I heaved myself up onto a flat surface, rolled a little away, and sat
up.
To
my left, I could make out the shape of the hole I'd climbed up from,
and just past that, the stairs I'd rolled down to arrive. On my
right, a steep drop-off; I was on a balcony overlooking a cavern. On
the cavern floor, a hooded assembly chanted - "Ia! Ia! Ia!",
as they scraped in front of a huge bas-relief icon of a nightkind.
This has
the marks of a remembered place.
Which
meant it was real, in the waking world. The winding stairway and
other details might be exagerrated, but the cavern and icon existed.

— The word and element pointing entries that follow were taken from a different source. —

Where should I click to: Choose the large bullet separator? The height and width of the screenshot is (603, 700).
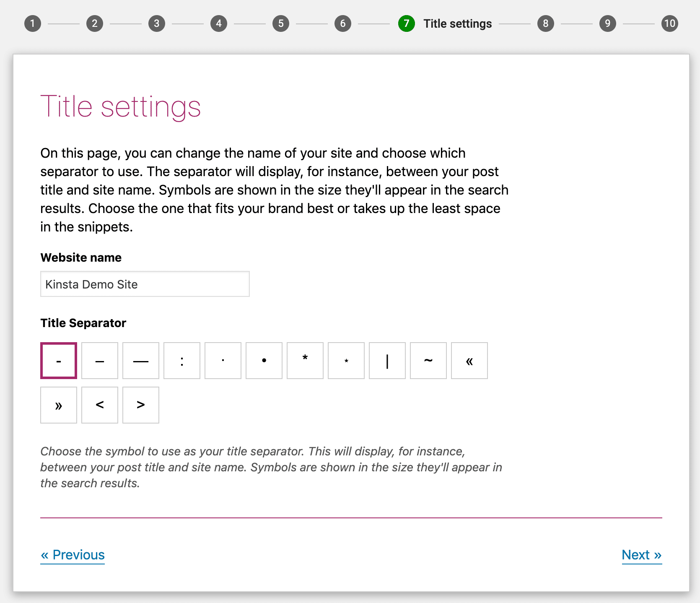pos(264,361)
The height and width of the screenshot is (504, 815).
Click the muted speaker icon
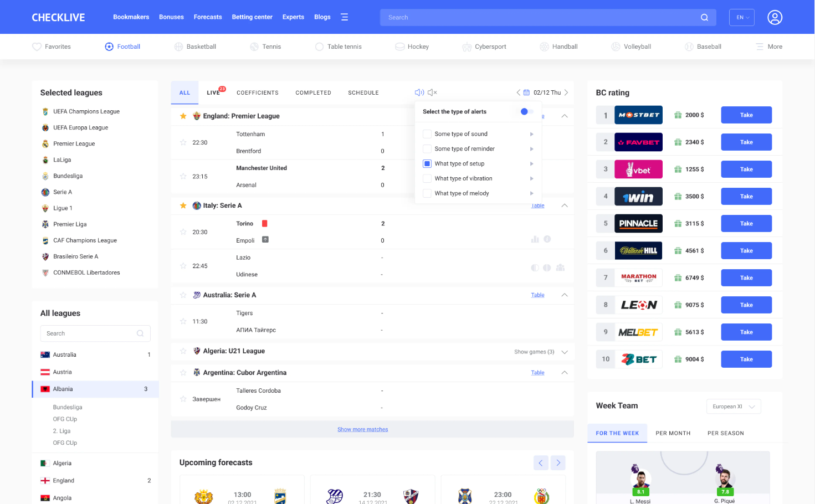tap(433, 92)
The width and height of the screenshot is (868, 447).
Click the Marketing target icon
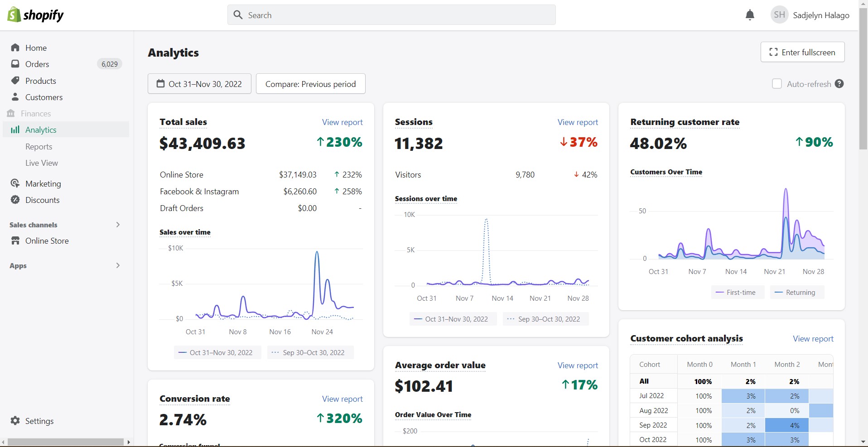[x=15, y=183]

The thought was grotesque, panic-inducing. Mangled leg or no, I
crossed the hole with a leap, and fled up the stairs with more speed
than I would have guessed I had available to me.
I
burst out the door at the top of those stairs and onto the walkway
just in time to see the hive at the far end of the walk collapse in
flames. The tear in space Laurent had made was sealed over, and the
nightkind that had spilled from it were already gone.
I
walked down the walkway with a limp, and sat on the rail about
halfway down, until Vee spotted me and made pickup. There were still
enemies, hives; a fight we could keep going. The job was done,
though; I yelled at her to signal a withdrawal.